> _What the task asks_:
An exact reproduction of all the entries below is required.

> _Extracted data_:
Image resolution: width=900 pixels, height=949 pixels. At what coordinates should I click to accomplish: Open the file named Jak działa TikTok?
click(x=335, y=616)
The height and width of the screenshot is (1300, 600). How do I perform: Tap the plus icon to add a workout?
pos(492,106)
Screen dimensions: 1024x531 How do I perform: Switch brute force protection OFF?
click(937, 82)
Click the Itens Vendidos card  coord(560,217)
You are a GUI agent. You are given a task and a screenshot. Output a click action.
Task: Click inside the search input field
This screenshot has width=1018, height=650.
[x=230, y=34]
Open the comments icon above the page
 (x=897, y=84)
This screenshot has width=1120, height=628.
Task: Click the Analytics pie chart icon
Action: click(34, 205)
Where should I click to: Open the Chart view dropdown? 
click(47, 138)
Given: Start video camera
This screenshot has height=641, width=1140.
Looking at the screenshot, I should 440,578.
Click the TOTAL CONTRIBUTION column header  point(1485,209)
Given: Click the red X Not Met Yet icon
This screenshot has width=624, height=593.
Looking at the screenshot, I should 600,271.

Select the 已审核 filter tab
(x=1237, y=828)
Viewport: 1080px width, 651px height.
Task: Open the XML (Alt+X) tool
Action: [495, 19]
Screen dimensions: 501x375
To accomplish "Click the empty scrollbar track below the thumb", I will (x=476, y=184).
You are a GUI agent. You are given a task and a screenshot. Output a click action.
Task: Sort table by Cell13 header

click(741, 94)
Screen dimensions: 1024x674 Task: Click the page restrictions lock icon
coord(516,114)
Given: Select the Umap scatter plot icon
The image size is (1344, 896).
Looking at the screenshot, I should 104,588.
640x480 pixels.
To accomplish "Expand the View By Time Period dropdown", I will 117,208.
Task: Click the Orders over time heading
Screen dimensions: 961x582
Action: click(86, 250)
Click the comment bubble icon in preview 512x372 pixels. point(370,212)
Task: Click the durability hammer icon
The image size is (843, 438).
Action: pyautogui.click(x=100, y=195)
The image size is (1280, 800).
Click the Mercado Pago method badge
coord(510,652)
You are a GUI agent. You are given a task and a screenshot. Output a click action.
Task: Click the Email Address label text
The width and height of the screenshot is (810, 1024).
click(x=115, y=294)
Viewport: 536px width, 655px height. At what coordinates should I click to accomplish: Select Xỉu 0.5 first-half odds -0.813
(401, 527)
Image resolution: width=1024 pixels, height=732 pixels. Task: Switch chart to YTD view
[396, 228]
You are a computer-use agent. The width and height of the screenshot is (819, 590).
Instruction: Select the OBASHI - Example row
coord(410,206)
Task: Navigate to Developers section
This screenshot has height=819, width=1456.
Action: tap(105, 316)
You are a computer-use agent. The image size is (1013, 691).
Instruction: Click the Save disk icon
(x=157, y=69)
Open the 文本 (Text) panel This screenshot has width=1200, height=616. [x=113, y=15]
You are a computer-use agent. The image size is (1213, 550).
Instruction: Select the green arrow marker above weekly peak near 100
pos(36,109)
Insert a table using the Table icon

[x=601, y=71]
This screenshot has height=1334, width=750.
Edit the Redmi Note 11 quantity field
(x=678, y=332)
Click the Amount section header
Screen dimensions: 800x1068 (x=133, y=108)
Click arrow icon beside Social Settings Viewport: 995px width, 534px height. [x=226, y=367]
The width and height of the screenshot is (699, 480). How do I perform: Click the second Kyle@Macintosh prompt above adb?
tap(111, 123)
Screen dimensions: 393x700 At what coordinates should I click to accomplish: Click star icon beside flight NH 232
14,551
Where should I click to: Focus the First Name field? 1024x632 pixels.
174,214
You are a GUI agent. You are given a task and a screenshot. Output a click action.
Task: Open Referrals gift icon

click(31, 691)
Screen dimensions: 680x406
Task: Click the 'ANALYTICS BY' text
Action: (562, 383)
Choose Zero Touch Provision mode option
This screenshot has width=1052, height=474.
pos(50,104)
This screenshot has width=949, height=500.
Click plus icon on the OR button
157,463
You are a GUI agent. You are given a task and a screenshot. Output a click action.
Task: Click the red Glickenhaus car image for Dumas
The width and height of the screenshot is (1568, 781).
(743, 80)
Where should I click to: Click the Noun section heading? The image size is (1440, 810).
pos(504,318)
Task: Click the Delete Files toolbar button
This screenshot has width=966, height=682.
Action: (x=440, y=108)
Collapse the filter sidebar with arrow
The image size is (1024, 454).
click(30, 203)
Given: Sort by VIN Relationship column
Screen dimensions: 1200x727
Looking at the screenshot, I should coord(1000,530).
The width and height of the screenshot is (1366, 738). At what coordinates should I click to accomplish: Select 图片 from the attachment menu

> _Solution_:
Image resolution: width=900 pixels, height=949 pixels. At what coordinates should I click to accomplish: Open the file named Jak działa TikTok?
click(x=335, y=616)
The height and width of the screenshot is (1300, 600). How do I perform: Tap the plus icon to add a workout?
pos(492,106)
Screen dimensions: 1024x531 How do I perform: Switch brute force protection OFF?
click(937, 82)
Click the Itens Vendidos card  coord(560,217)
You are a GUI agent. You are given a task and a screenshot. Output a click action.
Task: Click inside the search input field
This screenshot has width=1018, height=650.
[x=230, y=34]
Open the comments icon above the page
 (x=897, y=84)
This screenshot has width=1120, height=628.
Task: Click the Analytics pie chart icon
Action: click(34, 205)
Where should I click to: Open the Chart view dropdown? 
click(47, 138)
Given: Start video camera
This screenshot has height=641, width=1140.
Looking at the screenshot, I should 440,578.
Click the TOTAL CONTRIBUTION column header  point(1485,209)
Given: Click the red X Not Met Yet icon
This screenshot has width=624, height=593.
Looking at the screenshot, I should 600,271.

Select the 已审核 filter tab
(x=1237, y=828)
Viewport: 1080px width, 651px height.
Task: Open the XML (Alt+X) tool
Action: [495, 19]
Screen dimensions: 501x375
To accomplish "Click the empty scrollbar track below the thumb", I will (x=476, y=184).
You are a GUI agent. You are given a task and a screenshot. Output a click action.
Task: Sort table by Cell13 header

click(741, 94)
Screen dimensions: 1024x674 Task: Click the page restrictions lock icon
coord(516,114)
Given: Select the Umap scatter plot icon
The image size is (1344, 896).
Looking at the screenshot, I should 104,588.
640x480 pixels.
To accomplish "Expand the View By Time Period dropdown", I will 117,208.
Task: Click the Orders over time heading
Screen dimensions: 961x582
Action: click(86, 250)
Click the comment bubble icon in preview 512x372 pixels. point(370,212)
Task: Click the durability hammer icon
The image size is (843, 438).
Action: pyautogui.click(x=100, y=195)
The image size is (1280, 800).
Click the Mercado Pago method badge
coord(510,652)
You are a GUI agent. You are given a task and a screenshot. Output a click action.
Task: Click the Email Address label text
The width and height of the screenshot is (810, 1024).
click(x=115, y=294)
Viewport: 536px width, 655px height. At what coordinates should I click to accomplish: Select Xỉu 0.5 first-half odds -0.813
(401, 527)
Image resolution: width=1024 pixels, height=732 pixels. Task: Switch chart to YTD view
[396, 228]
You are a computer-use agent. The width and height of the screenshot is (819, 590).
Instruction: Select the OBASHI - Example row
coord(410,206)
Task: Navigate to Developers section
This screenshot has height=819, width=1456.
Action: tap(105, 316)
You are a computer-use agent. The image size is (1013, 691).
Instruction: Click the Save disk icon
(x=157, y=69)
Open the 文本 (Text) panel This screenshot has width=1200, height=616. [x=113, y=15]
You are a computer-use agent. The image size is (1213, 550).
Instruction: Select the green arrow marker above weekly peak near 100
pos(36,109)
Insert a table using the Table icon

[x=601, y=71]
This screenshot has height=1334, width=750.
Edit the Redmi Note 11 quantity field
(x=678, y=332)
Click the Amount section header
Screen dimensions: 800x1068 (x=133, y=108)
Click arrow icon beside Social Settings Viewport: 995px width, 534px height. [x=226, y=367]
The width and height of the screenshot is (699, 480). How do I perform: Click the second Kyle@Macintosh prompt above adb?
tap(111, 123)
Screen dimensions: 393x700 At what coordinates should I click to accomplish: Click star icon beside flight NH 232
14,551
Where should I click to: Focus the First Name field? 1024x632 pixels.
174,214
You are a GUI agent. You are given a task and a screenshot. Output a click action.
Task: Open Referrals gift icon

click(31, 691)
Screen dimensions: 680x406
Task: Click the 'ANALYTICS BY' text
Action: (562, 383)
Choose Zero Touch Provision mode option
This screenshot has width=1052, height=474.
pos(50,104)
This screenshot has width=949, height=500.
Click plus icon on the OR button
157,463
You are a GUI agent. You are given a task and a screenshot. Output a click action.
Task: Click the red Glickenhaus car image for Dumas
The width and height of the screenshot is (1568, 781).
(743, 80)
Where should I click to: Click the Noun section heading? The image size is (1440, 810).
pos(504,318)
Task: Click the Delete Files toolbar button
This screenshot has width=966, height=682.
Action: (x=440, y=108)
Collapse the filter sidebar with arrow
The image size is (1024, 454).
click(30, 203)
Given: Sort by VIN Relationship column
Screen dimensions: 1200x727
Looking at the screenshot, I should coord(1000,530).
The width and height of the screenshot is (1366, 738). At what coordinates should I click to accomplish: Select 图片 from the attachment menu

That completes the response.